Dios continúa siendo bueno aunque ese milagro de sanidad que esperas todavía no haya llegado. Dios sigue siendo bueno aunque atravieses momentos de escasez. Dios sigue siendo bueno aun cuando falte comida en la nevera o cuando las circunstancias parezcan estar fuera de control.
La bondad de Dios no se mide por lo que tenemos o dejamos de tener. Que Dios sea bueno no depende de que vivamos una vida perfecta o libre de dificultades.
Jesús mismo nos advirtió:
“Estas cosas os he hablado para que en mí tengáis paz. En el mundo tendréis aflicción; pero confiad, yo he vencido al mundo.” (Juan 16:33)

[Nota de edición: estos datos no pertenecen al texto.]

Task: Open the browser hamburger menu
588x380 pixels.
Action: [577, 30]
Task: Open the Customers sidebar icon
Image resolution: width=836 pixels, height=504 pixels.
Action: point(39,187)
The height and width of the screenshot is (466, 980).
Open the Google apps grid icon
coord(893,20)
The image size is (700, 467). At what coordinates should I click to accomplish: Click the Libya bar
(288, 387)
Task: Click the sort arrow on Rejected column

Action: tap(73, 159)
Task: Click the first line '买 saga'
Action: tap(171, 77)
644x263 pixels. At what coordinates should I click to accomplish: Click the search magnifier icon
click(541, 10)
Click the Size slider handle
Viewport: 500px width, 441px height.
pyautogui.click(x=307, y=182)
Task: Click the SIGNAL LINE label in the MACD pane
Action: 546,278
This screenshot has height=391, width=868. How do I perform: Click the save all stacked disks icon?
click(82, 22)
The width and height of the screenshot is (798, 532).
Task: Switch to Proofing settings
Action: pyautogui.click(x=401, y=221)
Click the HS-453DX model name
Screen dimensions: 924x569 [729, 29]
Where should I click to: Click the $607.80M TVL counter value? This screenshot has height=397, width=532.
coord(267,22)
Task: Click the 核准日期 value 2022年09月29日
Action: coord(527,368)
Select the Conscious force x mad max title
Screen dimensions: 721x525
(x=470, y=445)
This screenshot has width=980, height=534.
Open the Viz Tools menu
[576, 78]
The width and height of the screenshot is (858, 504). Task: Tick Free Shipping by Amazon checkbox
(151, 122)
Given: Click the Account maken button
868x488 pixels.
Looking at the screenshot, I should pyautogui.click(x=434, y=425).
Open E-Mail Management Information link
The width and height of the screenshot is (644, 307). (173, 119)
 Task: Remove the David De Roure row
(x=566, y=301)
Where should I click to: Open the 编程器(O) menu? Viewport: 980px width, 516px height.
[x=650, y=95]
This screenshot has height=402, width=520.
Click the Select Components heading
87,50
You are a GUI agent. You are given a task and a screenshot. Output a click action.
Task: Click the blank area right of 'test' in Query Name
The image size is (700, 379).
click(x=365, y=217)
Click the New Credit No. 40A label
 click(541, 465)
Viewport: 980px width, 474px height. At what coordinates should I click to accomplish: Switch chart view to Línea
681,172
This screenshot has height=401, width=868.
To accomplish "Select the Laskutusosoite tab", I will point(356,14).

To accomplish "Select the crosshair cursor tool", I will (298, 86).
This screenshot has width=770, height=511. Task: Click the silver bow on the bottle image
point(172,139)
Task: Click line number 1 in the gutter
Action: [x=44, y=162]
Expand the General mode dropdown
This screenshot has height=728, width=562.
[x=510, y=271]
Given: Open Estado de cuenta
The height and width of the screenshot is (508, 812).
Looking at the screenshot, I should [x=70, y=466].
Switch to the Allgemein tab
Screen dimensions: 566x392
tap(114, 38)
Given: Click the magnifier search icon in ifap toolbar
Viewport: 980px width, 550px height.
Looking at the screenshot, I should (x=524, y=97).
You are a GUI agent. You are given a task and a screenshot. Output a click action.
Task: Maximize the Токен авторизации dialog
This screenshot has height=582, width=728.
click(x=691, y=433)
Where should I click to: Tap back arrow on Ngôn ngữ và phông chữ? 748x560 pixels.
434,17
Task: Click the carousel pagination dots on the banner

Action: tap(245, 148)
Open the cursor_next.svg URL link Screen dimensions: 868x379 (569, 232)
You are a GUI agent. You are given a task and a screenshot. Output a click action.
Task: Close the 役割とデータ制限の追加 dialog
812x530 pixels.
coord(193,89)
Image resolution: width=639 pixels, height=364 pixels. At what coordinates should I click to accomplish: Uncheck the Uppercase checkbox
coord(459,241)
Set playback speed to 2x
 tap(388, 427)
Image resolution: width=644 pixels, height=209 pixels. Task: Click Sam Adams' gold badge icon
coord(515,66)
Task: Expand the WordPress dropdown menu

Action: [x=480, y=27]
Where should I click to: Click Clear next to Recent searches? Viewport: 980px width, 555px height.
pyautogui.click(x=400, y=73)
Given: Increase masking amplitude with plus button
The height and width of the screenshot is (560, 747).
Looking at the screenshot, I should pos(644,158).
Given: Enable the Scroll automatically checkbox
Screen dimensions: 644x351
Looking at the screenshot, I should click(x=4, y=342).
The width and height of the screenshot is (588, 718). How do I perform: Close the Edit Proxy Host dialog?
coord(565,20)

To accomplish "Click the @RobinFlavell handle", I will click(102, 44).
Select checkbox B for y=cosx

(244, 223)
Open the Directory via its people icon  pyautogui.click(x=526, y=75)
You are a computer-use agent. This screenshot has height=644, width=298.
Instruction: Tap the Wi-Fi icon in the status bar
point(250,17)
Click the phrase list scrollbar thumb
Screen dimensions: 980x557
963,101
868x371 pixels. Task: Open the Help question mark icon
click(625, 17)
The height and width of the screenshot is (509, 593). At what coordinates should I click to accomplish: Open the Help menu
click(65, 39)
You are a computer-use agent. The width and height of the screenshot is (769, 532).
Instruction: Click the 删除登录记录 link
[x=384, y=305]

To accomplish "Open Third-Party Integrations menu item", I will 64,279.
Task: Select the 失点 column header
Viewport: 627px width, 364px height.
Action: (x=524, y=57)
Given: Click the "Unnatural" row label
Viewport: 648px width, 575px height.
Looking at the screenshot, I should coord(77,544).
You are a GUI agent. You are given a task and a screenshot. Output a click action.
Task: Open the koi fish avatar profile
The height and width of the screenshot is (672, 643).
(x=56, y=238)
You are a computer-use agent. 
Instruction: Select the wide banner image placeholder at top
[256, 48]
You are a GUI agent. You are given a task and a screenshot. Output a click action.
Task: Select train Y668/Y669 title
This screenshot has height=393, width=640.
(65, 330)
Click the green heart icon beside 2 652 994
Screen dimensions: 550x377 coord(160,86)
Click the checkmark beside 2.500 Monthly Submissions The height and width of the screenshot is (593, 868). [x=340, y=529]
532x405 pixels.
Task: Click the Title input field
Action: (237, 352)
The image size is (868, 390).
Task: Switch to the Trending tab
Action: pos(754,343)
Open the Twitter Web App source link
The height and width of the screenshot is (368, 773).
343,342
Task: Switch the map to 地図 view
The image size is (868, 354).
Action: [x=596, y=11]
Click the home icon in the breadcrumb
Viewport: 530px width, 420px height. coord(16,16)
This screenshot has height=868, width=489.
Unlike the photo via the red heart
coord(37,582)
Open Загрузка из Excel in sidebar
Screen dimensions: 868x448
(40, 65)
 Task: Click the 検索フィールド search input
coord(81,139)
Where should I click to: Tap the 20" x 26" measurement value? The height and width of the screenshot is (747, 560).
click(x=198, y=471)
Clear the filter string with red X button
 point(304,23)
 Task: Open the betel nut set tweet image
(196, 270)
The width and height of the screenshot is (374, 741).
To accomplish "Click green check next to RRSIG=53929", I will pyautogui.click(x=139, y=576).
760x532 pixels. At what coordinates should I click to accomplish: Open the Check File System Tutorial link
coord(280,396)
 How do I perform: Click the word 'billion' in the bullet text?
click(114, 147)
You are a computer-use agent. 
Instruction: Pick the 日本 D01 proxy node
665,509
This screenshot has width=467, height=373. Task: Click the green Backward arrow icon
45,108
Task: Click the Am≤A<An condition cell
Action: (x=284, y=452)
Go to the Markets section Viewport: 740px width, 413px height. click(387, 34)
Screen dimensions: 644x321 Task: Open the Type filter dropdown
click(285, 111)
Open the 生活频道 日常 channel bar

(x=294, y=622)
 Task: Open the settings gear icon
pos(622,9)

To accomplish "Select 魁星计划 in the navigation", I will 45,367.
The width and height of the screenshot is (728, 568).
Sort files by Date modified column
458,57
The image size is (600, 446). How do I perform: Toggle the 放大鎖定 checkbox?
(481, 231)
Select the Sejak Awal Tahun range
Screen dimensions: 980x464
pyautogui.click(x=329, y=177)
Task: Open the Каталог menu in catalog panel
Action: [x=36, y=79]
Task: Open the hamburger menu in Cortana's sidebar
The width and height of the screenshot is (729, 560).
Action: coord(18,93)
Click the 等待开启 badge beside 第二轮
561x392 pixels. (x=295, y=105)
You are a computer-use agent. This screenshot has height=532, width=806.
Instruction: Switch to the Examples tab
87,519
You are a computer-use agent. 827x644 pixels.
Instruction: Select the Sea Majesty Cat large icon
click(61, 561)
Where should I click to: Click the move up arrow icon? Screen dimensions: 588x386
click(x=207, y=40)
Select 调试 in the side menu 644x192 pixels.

Esa promesa nos recuerda que, aun en medio de la necesidad, del dolor y de las pruebas que no podemos evitar, Dios sigue estando en control. Él es más grande que la escasez, más grande que los problemas y más grande que cualquier situación que enfrentemos.
Por eso, no cuestiones la bondad de Dios por una temporada difícil. Comprender que Dios sigue siendo bueno a pesar de cualquier circunstancia te ayudará a atravesar los momentos más difíciles con esperanza, sabiendo que Él te dará la fuerza necesaria para superar cada prueba.
Todo lo que Dios permite tiene un propósito. Todo proceso tiene una razón. Aun cuando no entendamos el porqué, podemos confiar en que Él está formando algo en nosotros.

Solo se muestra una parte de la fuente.